[Dati grezzi]
********
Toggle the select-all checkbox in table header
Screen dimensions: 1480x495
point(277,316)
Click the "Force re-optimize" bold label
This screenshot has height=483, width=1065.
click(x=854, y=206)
********
> _Istruzioni di lavoro_: Trascrivi tutto il materiale qui sopra riga per riga, senza modificare nulla.

> _Risposta al compito_:
Toggle the select-all checkbox in table header
Screen dimensions: 1480x495
point(277,316)
Click the "Force re-optimize" bold label
This screenshot has height=483, width=1065.
click(x=854, y=206)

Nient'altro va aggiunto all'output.